- [Text block]:
Vivian takes Aiden to an abandoned film company building, telling Aiden the residual silver from the film guarantees no one will look for them there. She tells him of her guilt that her family was killed by hunters who followed her wolf tracks to their cabin. Aiden says she can control the wolf. Astrid arrives with a gun to kill Aiden; Vivian pleads with her, saying she should understand what it's like to lose a soulmate. Astrid relents and gives Vivian the gun. Vivian tells Astrid they will get the antidote from the pharmacist and then leave the city.

The pharmacist gives Vivian the antidote but also alerts Gabriel. Vivian tells Aiden to save himself and is captured by the pack. Aiden forces the pharmacist at gun point to give him all of his antidotes, silver dust, and silver bullets. He rescues Vivian, who kills Gabriel and helps the Five escape the now burning building, telling them "may you know the new age of hope when you see it".

They take Gabriel's car out of the city towards Paris, passing other werewolves who stop along the side of the road and bare their necks in respect, which identifies Vivian (and Aiden) as the new Alpha pair for the pack.

==Production==
Since the novel's publication in 1997, many directors have attempted to pursue the adaptation. Po-Chih Leong became attached to direct in 2000. In January 2004, Ehren Kruger provided a new screenplay and signed on as executive producer, while music video director Sanji Senaka was set to make his directorial debut on the film. Rupert Wainwright would replace Senaka a few months later. Katja von Garnier would finally join the film in January 2005. Throughout these talks, Blood and Chocolate author, Annette Curtis Klause, was not kept up-to-date by the film's producers. Rather, she obtained information about film's progression from online sources.

The book was originally adapted into a script by Christopher Landon, whose father, Michael Landon, had a leading role in the film I Was a Teenage Werewolf (1957).

Principal photography was set in the historic section of Bucharest and at MediaPro Studios in Buftea. However, the film failed to accurately represent the city of Bucharest. For example, the film's Piata Romana (Romana Square) is actually the Curtea Veche yard (Old Court), and the film's Biserica Silvestru (Silvestru Church, located in downtown Bucharest) is actually a church in Stirbey Palace, Buftea, which is located tens of kilometers west of Bucharest.

- [Supplied information]:
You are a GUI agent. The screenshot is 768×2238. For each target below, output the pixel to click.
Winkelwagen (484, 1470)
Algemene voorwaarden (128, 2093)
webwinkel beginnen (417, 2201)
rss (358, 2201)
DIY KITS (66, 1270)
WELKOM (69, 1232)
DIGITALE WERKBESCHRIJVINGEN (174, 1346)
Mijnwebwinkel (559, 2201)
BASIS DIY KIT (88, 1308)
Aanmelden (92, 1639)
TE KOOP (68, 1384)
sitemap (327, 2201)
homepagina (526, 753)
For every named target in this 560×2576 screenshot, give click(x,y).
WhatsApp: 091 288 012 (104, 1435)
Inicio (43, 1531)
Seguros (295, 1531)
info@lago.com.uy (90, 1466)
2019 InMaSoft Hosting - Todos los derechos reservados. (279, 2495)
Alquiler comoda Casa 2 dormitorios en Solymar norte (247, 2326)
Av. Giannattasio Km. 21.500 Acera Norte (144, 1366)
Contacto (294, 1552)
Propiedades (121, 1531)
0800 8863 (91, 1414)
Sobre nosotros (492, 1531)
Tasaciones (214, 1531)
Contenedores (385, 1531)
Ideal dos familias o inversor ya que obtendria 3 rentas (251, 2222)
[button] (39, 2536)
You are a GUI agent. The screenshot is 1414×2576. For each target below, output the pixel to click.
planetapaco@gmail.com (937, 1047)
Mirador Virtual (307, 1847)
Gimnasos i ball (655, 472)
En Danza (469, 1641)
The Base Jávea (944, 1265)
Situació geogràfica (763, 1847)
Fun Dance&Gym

- [What the task asks]:
Write out the passage on Blood and Chocolate exactly, beginning at the words "The pharmacist gives" and ending after the words "for the pack.".

- [Task result]:
The pharmacist gives Vivian the antidote but also alerts Gabriel. Vivian tells Aiden to save himself and is captured by the pack. Aiden forces the pharmacist at gun point to give him all of his antidotes, silver dust, and silver bullets. He rescues Vivian, who kills Gabriel and helps the Five escape the now burning building, telling them "may you know the new age of hope when you see it".

They take Gabriel's car out of the city towards Paris, passing other werewolves who stop along the side of the road and bare their necks in respect, which identifies Vivian (and Aiden) as the new Alpha pair for the pack.